Sarcoplasmic reticulum calcium ATPase 2° (SERCA2a) regulates the functions of ER and mitochondria [21]. Increased SERCA2a expression reduces the calcium levels in mitochondria via calcium reflux into the ER [21]. Decreased intracellular calcium effectively restores the expression and activity of anti-oxidative factors, thus suppressing oxidative stress [21]. Restoration of normal redox biology reduces the levels of oxidized proteins or unfolded peptides, ameliorating the ERS in cardiomyocytes [22, 23]. These findings were first reported in hyperglycemia-treated cardiomyocytes but not in the context of cardiac I/R injury.

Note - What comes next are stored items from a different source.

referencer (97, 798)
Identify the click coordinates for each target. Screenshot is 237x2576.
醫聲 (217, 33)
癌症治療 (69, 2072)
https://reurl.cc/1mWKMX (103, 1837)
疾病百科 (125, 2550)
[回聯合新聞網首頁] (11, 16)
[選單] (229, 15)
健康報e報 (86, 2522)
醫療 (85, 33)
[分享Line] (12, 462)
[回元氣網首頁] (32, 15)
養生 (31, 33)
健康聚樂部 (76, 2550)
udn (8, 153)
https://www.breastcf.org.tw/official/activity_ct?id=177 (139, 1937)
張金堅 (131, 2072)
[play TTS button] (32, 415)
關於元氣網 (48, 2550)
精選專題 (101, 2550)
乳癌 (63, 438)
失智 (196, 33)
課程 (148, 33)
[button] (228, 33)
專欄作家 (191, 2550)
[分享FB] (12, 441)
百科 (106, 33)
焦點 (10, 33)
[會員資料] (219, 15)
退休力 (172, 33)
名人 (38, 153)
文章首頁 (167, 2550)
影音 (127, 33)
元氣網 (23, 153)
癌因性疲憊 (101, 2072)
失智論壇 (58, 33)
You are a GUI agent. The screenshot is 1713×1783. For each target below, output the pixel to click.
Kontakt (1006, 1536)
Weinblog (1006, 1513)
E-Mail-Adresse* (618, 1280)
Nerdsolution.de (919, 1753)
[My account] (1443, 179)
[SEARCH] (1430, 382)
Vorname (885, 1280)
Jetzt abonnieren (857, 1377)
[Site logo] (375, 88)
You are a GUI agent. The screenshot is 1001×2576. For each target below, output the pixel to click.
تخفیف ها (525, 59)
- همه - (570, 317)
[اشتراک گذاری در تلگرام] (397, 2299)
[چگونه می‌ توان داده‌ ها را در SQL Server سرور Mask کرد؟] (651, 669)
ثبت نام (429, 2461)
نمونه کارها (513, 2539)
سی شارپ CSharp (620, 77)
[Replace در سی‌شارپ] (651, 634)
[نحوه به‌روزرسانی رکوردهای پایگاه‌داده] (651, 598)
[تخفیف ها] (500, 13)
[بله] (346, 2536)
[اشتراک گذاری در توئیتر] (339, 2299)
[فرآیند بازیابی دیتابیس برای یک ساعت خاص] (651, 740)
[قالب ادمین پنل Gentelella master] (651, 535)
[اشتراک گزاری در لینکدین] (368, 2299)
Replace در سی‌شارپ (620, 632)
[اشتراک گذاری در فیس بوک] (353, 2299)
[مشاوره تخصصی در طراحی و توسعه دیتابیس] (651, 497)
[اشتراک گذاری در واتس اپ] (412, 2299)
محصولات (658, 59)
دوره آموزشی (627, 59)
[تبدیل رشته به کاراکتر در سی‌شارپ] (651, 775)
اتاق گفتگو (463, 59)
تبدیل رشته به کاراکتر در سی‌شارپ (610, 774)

The Hippo pathway, found both in Drosophila and mammals, contains a core kinase cassette comprising mammalian STE20-like protein kinases 1 and 2 (MST1/2; homologs of Hpo in D. melanogaster); large tumor suppressor kinases 1 and 2 (LATS1/2; homologs of Wts); and their respective adaptor proteins, Salvador 1 (SAV1; a homolog of Sav), MOB kinase activators 1A and 1B (MOBKL1A/1B; homologs of Mats), and the downstream effectors of the Hippo signaling pathway-transcriptional coactivators YAP and TAZ (the two homologs of Yorkie; YAP, encoded by YAP1; TAZ, also known as WWTR1) [24, 25]. YAP directly targets several mitochondria-associated genes including Drp1, JNK, ERK, and AMPK [25]. Yu et al. [26] demonstrated that overexpressed YAP in transgenic mice with septic cardiomyopathy attenuated lipopolysaccharide (LPS)-induced myocardial injury and cardiac dysfunction by inhibiting mitochondrial fission in a MAPK–ERK pathway-dependent manner. Ma et al. [27] reported that the YAP–Hippo pathway attenuated the hypoxia-induced suppression of OPA1-related mitochondrial fusion both in vivo and in vitro. In the present study, we investigated whether YAP functions as the upstream transcriptional modulator of SERCA2a and affects the mitochondrial performance and ERS.
Results
Overexpression of YAP or SERCA2a attenuates I/R-induced cardiomyocyte apoptosis
To study the role of overexpressed YAP and SERCA2a in protecting cardiomyocytes against I/R injury, isolated cardiomyocytes were cultured under hypoxic conditions for 2 h and subsequently reoxygenated for 2 h to establish an in vitro mimicked I/R injury (mI/R) model. Next, the total RNA was isolated and the endogenous mRNA levels of YAP and SERCA2a were determined. As shown in Figure 1A, 1B, compared with the control group, the mRNA levels of YAP and SERCA2a were downregulated in response to mI/R injury. To understand the role of SERCA2a and YAP in the setting of cardiac I/R injury, recombinant adenoviruses overexpressing SERCA2a (ad-SERCA2a) and YAP (ad-YAP) were transfected into cardiomyocytes before mI/R injury. Next, the cardiomyocyte viability and apoptotic rate were measured. As shown in Figure 1C, compared with the control group, the overexpression of SERCA2a or YAP decreased the mI/R injury-induced apoptosis. In addition, propidium iodide (PI) staining demonstrated a reduced number of apoptotic cardiomyocytes after transfection with either ad-SERCA2a or ad-YAP (Figure 1D, 1E). The overexpression efficiency was confirmed by quantitative polymerase chain reaction (qPCR) (Figure 1F, 1G). Altogether, our results indicated that overexpression of YAP or SERCA2a attenuated the mI/R injury-induced cardiomyocyte apoptosis.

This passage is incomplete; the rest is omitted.